Delayed reconstruction with vaginal and bladder wall flaps have been described. They have good success in expert hands.  Our patient presented late with a completely obliterated urethra with an initial urethrovaginal fistula which later spontaneously got obliterated. The extent of the injury precluded reconstructive surgery and required a catheterizable channel in the bladder.
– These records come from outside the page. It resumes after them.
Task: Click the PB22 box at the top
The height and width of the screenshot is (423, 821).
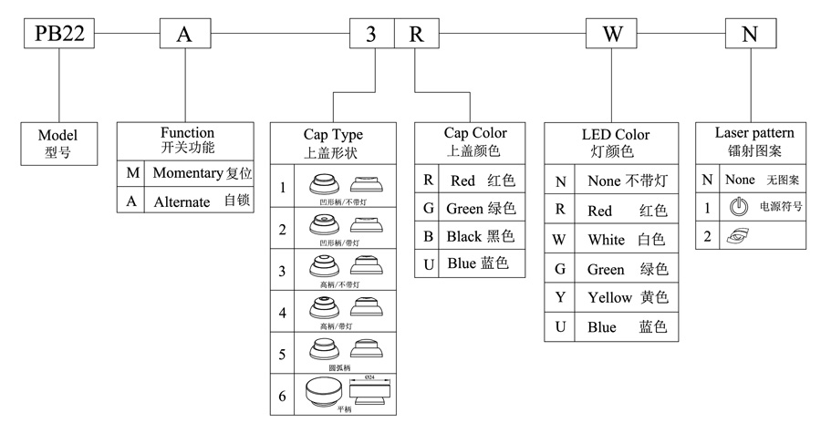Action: point(59,35)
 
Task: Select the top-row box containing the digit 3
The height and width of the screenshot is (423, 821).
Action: point(371,35)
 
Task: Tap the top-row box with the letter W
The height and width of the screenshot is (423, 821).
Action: point(612,35)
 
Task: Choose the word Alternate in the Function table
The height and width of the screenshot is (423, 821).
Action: point(182,201)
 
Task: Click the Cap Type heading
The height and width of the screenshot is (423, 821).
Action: point(333,135)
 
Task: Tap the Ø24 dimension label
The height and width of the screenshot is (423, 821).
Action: point(369,377)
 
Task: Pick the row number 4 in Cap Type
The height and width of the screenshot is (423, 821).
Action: point(283,313)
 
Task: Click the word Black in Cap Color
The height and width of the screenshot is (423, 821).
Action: point(463,236)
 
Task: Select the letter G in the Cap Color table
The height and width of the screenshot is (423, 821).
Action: point(428,208)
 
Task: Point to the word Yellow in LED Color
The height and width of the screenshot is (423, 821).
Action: point(610,298)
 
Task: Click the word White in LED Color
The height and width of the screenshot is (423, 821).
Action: point(607,240)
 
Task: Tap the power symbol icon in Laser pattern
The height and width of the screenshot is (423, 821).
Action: point(738,207)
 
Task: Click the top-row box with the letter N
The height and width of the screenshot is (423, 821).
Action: point(750,35)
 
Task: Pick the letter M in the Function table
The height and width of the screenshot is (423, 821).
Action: point(133,173)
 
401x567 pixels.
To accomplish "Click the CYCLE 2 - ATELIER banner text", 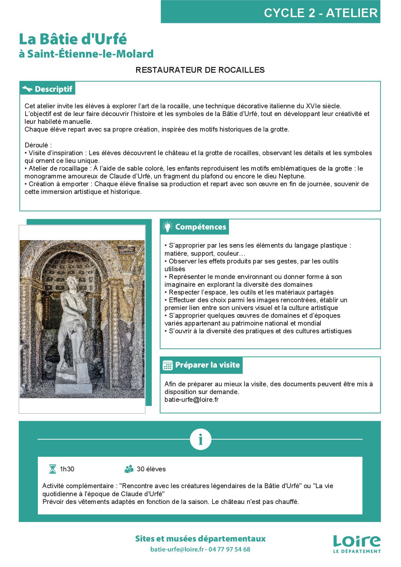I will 320,13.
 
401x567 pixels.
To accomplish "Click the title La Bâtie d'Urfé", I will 73,39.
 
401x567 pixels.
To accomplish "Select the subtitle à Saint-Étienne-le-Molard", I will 86,54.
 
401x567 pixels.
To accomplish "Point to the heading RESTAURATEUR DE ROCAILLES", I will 200,70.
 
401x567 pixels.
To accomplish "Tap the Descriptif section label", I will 53,89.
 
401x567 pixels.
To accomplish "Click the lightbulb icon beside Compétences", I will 167,227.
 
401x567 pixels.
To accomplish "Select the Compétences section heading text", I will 200,227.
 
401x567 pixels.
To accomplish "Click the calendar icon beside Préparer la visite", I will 168,365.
In the cases of fistulas formed due to obstetric or gynecological injuries, spontaneous healing is described in the literature, especially in those cases where the fistula is small and early, with prolonged bladder drainage is provided.  Our case does bring out a fact that is less emphasized in the medical teaching that while persistence of fistula is often attributed to the distal obstruction, closure of fistula does not necessarily mean restoration of normal anatomy but could be a development of proximal obstruction. To the best of our knowledge, we are describing the first case of spontaneous closure of the urethrovaginal fistula associated with pelvic fracture. The possible explanation for the spontaneous closure in this case is probably because of progressive scarring leading to entrapment of the fistula and encasement of the bladder neck in the dense scar. This can also be a marker of extensive urethral injury and the likelihood of complete urethral obliteration as opposed to a short segment stricture.
| Conclusion|| |
In female urethral injury due to pelvic fracture, early primary repair should be attempted to avoid subsequent devastating complications like urethrovaginal fistula or urethral obliteration. Delayed repair in expert hands can lead to acceptable results but is likely to involve extensive reconstruction. However, complete obliteration of the urethra extending up to the bladder neck often precludes reconstructive surgery and may require a catheterizable channel in the bladder. Spontaneous closure of the urethrovaginal fistula can occur if there is extensive and dense scarring around the fistulous area.